**EXERCISE AIM**: Scan the records for lines with the word "computer", and copy every such line.

[Pixel coordinate grounding data]

────────────────────

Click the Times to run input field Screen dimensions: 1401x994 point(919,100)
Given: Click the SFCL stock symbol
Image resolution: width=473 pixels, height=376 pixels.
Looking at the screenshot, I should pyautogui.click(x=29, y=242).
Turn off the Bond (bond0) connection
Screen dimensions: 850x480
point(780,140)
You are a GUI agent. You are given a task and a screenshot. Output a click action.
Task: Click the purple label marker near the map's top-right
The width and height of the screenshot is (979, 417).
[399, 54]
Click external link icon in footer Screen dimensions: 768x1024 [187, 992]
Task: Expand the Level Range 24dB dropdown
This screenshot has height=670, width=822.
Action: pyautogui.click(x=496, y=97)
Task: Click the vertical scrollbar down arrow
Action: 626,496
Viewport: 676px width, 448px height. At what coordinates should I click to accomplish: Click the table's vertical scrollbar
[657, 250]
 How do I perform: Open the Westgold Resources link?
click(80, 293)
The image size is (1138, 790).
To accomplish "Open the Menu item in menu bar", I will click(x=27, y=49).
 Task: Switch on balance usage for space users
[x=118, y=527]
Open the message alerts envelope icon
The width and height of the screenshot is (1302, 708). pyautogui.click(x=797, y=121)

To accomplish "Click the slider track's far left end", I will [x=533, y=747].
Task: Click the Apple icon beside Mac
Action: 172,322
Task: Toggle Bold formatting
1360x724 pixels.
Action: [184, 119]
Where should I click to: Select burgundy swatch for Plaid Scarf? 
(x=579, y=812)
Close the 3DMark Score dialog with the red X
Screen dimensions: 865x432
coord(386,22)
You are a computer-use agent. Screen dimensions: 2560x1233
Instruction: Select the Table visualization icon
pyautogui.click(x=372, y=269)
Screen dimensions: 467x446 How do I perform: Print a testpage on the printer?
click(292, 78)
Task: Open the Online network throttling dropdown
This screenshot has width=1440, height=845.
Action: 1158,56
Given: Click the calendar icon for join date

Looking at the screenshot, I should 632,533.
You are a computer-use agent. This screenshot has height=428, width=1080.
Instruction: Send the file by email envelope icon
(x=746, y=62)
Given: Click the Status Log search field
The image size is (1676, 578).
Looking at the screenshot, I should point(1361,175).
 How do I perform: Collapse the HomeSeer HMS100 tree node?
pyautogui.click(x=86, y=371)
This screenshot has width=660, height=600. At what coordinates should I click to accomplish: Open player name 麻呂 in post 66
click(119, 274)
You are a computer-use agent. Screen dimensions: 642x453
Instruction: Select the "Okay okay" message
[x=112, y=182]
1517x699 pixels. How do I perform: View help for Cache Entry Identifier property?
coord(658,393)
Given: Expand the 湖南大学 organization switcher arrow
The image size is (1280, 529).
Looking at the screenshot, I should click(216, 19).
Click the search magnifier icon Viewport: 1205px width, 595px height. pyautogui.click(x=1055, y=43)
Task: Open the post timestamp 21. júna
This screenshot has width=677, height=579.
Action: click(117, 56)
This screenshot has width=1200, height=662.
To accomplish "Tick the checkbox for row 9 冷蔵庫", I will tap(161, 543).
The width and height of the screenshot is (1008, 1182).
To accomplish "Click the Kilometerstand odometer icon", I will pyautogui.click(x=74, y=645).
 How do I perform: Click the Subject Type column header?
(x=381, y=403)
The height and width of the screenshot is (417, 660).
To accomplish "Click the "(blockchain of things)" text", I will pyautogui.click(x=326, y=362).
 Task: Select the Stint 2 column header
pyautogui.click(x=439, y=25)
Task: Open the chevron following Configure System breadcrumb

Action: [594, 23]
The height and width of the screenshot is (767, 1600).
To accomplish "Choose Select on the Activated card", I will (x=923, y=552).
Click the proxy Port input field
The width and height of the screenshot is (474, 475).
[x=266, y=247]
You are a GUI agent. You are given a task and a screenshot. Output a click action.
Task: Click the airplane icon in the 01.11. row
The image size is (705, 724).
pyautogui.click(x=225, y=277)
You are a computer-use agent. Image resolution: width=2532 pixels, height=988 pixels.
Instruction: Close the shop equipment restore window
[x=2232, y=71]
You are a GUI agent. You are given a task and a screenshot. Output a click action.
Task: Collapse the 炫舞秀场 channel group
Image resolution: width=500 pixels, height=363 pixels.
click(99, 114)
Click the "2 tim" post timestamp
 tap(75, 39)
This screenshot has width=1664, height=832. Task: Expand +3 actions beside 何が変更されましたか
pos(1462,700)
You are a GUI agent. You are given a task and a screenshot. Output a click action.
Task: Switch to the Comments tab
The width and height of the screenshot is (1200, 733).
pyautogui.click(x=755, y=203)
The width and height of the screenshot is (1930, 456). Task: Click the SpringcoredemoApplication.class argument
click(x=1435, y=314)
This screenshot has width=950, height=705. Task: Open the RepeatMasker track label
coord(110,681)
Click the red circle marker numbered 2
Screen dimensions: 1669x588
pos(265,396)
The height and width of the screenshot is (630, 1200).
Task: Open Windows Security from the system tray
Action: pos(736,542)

────────────────────

**RESULT OF THIS TASK**:
You are a computer-use agent. Screen dimensions: 2560x1233
You are a computer-use agent. This screenshot has height=428, width=1080.
You are a computer-use agent. Screen dimensions: 642x453
You are a computer-use agent. Image resolution: width=2532 pixels, height=988 pixels.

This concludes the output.